SoftBank Group Corp. Chairman and Chief Executive Officer Masayoshi Son speaks during a press conference on November 6, 2019 in Tokyo, Japan.
Tomohiro Ohsumi | Getty Images
WeWork’s special committee is suing SoftBank after SoftBank withdrew its $3 billion tender offer, the company announced Tuesday. WeWork is claiming that SoftBank breached its obligations under their agreement.
WeWork alleges SoftBank breached its fiduciary duty to WeWork’s minority shareholders by failing to follow through with the offer. SoftBank said last week its decision to withdraw came from its own fiduciary duty to shareholders. SoftBank declined to comment on the lawsuit.
WeWork was set on a downward spiral after filing its IPO prospectus last year, which revealed a $900 million loss over six months and questionable corporate governance practices. WeWork later withdrew its prospectus and its CEO and co-founder Adam Neumann was ousted. Part of the tender offer would have benefited shareholders including Neumann, but it also included hundreds of millions for workers whose share values dropped.
The company is seeking to require SoftBank to complete its offer or pay compensatory damages, according to the announcement.
“SoftBank has already received most of the benefits provided to it under the [Master Transaction Agreement], including broad control of WeWork and additional economic benefits,” the special committee of WeWork’s board said in a statement. “SoftBank’s wrongful conduct in failing to consummate the tender offer deprives WeWork’s minority stockholders of the liquidity that they were promised.”

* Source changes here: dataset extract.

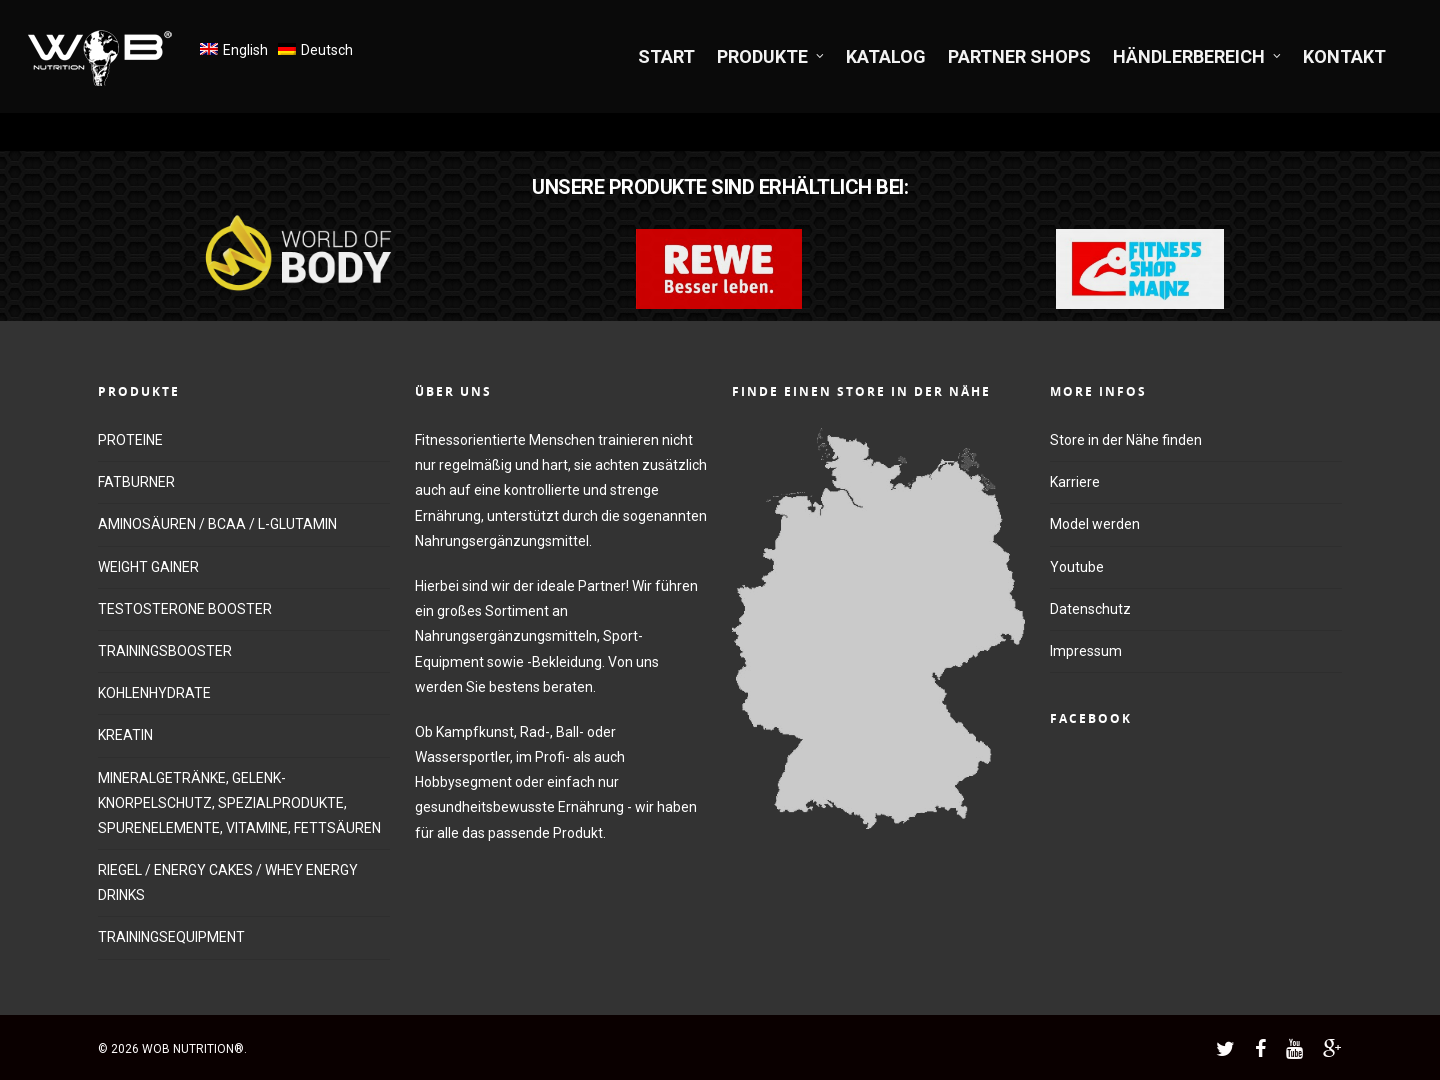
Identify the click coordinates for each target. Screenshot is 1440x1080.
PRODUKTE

WeWork claims SoftBank and its CEO Masayoshi Son purposefully pursued a separate transaction with minority investors in WeWork’s joint venture in China, both to dilute SoftBank’s ownership in the unit and to ensure the initial deal wouldn’t close by April 1. SoftBank had initially agreed to roll up the China JV and used its “influence over those investors” to ensure they didn’t waive certain provisions that would have caused a deal to close on time, WeWork argues.
“Son and other SoftBank executives had discussions with certain ChinaCo minority investors and used their influence over those investors to convince them not to waive certain first refusal and co-sale rights,” WeWork’s special committee argued in a court filing. “The practical effect of the investors’ non-waiver was that the roll-up of ChinaCo could not be completed in accordance with the MTA, preventing a condition to the Tender Offer from being satisfied. SoftBank took these actions despite its contractual obligation to use reasonable best efforts to effectuate the roll-up.”
SoftBank cited new investigations into WeWork by government authorities in withdrawing its tender offer. Reuters reported in November New York State Attorney General Letitia James was probing the company. But the special committee for WeWork said in its statement that SoftBank was aware of all investigations at the time it signed the agreement on Dec. 27.
SoftBank has made its reputation on spending cash at a rapid rate but in the face of a global downturn, it will likely need to adjust its strategy. Just before the market sell-off, SoftBank Vision Fund head Rajeev Misra told CNBC he expected dozens of the fund’s portfolio companies going public in the next 18 to 24 months. Now, those companies may be putting their plans on hold and turning to SoftBank for cash to get them through the months ahead.